Walaupun ADE ini memang merupakan masalah yang serius, hingga saat ini belum ada bukti atau laporan akan adanya ADE pada uji klinis vaksin COVID-19 manapun. Guru Besar Fakultas Kedokteran UNPAD yang juga merupakan Ketua Tim Riset Uji Klinis Vaksin COVID-19 UNPAD, Prof. Dr. Kusnandi Rusmil, dr., Sp.A(K), M.M. juga turut menegaskan bahwa hingga saat ini, fenomena ADE yang dikhawatirkan, belum muncul pada uji klinis vaksin COVID-19 manapun. Namun demikian, hal tersebut tidak menjadi alasan bagi kita untuk lengah, karena kewaspadaan dan pemantauan akan keamanan vaksin merupakan prioritas dalam proses uji klinis. Terutama, dengan mempertimbangkan bahwa proses pembuatan vaksin ini jauh lebih singkat jika dibandingkan dengan proses pembuatan vaksin pada umumnya.
 
ant3
Sumber foto: www.freepik.com
 
Kita semua tentunya sepakat bahwa kita menginginkan agar vaksin COVID-19 dapat segera ditemukan, agar kita dapat ‘kembali’ ke kehidupan pra-COVID-19 kita. Namun, harus dikatakan bahwa vaksin yang keamanan serta efikasinya belum teruji, dapat menjadi hal yang lebih buruk dari tidak adanya vaksin. Kita tentunya tidak menginginkan untuk menerima vaksin yang belum teruji keamanan dan efikasinya.

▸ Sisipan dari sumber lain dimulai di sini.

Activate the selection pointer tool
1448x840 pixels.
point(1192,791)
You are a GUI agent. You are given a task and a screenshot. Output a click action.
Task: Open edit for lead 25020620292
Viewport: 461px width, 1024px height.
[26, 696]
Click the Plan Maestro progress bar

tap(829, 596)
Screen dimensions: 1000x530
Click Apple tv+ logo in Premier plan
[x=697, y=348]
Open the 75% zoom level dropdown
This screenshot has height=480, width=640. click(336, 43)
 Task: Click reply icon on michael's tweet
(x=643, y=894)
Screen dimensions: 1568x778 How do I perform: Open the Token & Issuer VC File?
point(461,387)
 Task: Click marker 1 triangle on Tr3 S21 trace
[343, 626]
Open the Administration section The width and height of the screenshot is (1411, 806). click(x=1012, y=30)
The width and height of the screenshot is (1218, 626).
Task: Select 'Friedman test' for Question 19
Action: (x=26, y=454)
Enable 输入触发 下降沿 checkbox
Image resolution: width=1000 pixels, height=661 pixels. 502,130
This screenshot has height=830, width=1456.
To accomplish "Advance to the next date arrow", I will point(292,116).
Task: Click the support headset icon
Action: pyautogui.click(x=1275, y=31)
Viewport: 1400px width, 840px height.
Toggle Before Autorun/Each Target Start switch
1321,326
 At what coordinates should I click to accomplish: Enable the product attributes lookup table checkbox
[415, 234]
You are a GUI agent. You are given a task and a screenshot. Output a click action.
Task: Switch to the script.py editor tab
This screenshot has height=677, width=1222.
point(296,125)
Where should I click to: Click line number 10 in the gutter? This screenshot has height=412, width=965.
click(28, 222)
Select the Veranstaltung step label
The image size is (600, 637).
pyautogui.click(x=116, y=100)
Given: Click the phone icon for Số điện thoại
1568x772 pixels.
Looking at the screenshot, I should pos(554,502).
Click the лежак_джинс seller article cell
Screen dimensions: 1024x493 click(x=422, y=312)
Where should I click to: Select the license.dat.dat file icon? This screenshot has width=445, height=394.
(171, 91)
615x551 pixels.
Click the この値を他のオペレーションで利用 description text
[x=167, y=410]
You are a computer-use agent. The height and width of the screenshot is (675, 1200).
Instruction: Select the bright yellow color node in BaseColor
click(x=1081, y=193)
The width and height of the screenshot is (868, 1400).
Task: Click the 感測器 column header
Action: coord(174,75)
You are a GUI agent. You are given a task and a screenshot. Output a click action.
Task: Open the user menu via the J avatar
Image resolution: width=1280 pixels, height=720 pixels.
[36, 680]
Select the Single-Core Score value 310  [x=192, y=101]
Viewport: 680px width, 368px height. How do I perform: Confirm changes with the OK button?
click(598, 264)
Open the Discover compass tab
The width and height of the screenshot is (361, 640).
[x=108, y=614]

Kita tidak menginginkan masyarakat kita memiliki ‘rasa aman yang palsu’, yang ditrigger oleh adanya asumsi bahwa mereka ‘merasa kebal’ dari COVID-19, yang mana akan cenderung membuat masyarakat lengah dan abai dari protokol kesehatan. Karena sesungguhnya, vaksinasi yang paling dapat kita andalkan saat ini adalah tetap konsisten dan sabar untuk melakukan protokol kesehatan dengan baik dan benar.